From the NASA Hubble site:
You can explore their site and get answers to most of your questions:

http://hubble.nasa.gov/index.php [Broken]

Last edited by a moderator: May 3, 2017
17. Oct 14, 2007

BosonJaw

Thank you!!!

18. Oct 14, 2007

Staff: Mentor

The equation refers to a change in distance. So just saying "one mile" hasn't told you anything about a change in intensity. Moving out from one mile to two is what gives you 1/4. If you moved from 1/2 mile to 2, the intensity would have dropped by 1/16.
There is no term "total intensity". Intensity is the number of photons per unit area. It is not conserved (it is what varies by the inverse square law). What is conserved is the total energy. Intensity times area would give you energy.

Last edited: Oct 14, 2007
19. Oct 14, 2007

Staff: Mentor

EM radiation is radiated heat energy. It can be converted to heat energy in an object (kinetic) if it is absorbed by an object, but it does not dissipate in any other way besides the inverse square law - the total energy is conserved.
A laser is unidirectional, not omnidirectional like a light bulb. Theoretically, the light from a perfectly coherent laser would travel forever at the same intensity as it started.

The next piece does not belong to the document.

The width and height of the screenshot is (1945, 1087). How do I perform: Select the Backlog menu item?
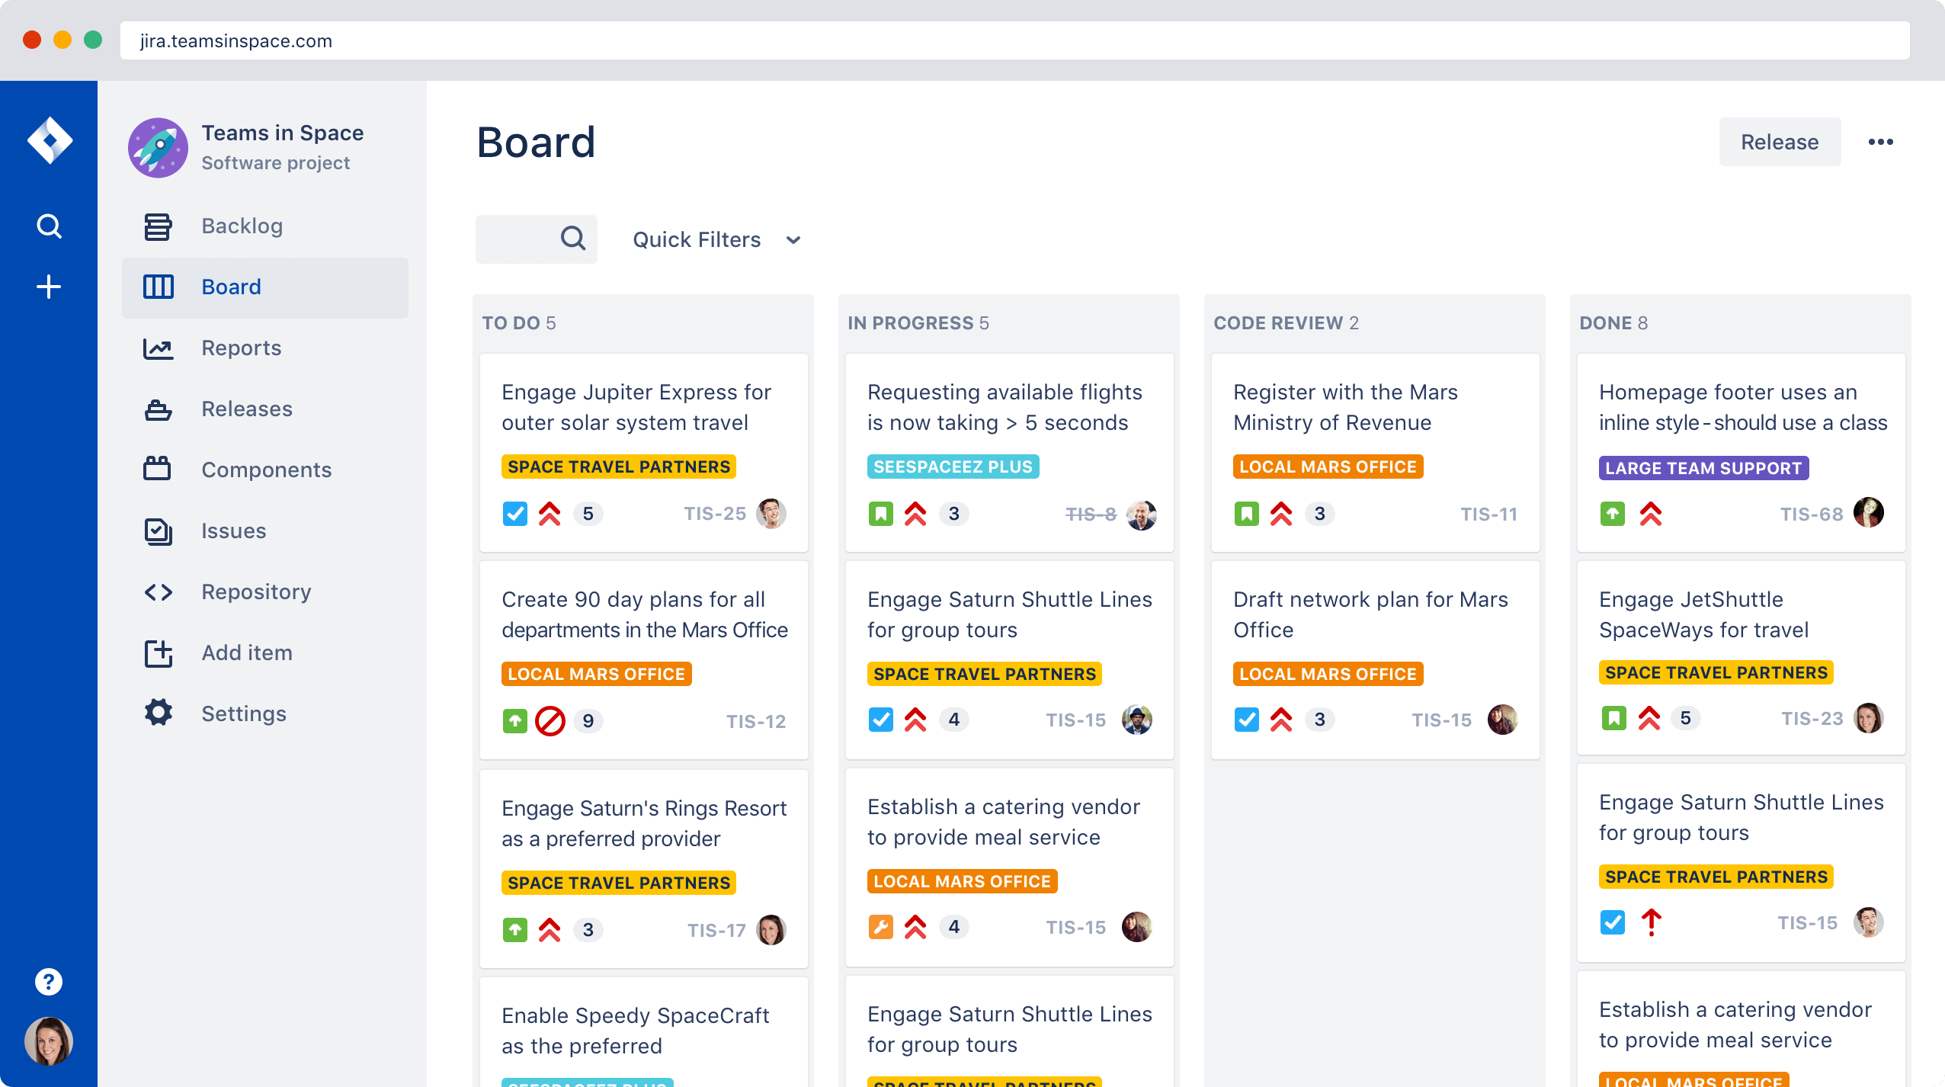point(242,226)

If it makes a 1" diameter spot on your wall, it would make a 1" diameter spot on the moon.

20. Oct 14, 2007

Staff: Mentor

The provided link has much of that information. It isn't quite as simple as taking one exposure since the telescope orbits the earth and the earth gets in the way. A week is the total exposure. And a ccd chip works similar to film - you don't see anything while it is being exposed, you develop it (read it) when the exposure is finished. So once an orbit it would take an exposure an hour or so long and at the end of the hour, the astronomers would see the result. And they could combine exposures after a few hours or days and watch the image build.

The link doesn't say what the magnification is, but magnification doesn't mean anything without a reference. I have a poster of the UDF on my wall and if you stand across the room from it it is a different magnification than if you walk up to it. The link talks about the field of view - it is a slice of the sky about 1/10th the width of the full moon. So depending on how big you would display it, it would probably be 10-100x magnification. Pictures of planets you might see in a magazine (or on my website!) are up to about 500x magnification.

The high precision of the tracking shouldn't be too surprising - in space, it doesn't actually have to move like a telescope on earth does. Basically, it just has to use its reaction control system (flywheels) to keep it stable. And flywheels are great for making tiny adjustments to keep it pointed. Tracking for an earth-based telescope (like mine!) is a very big problem.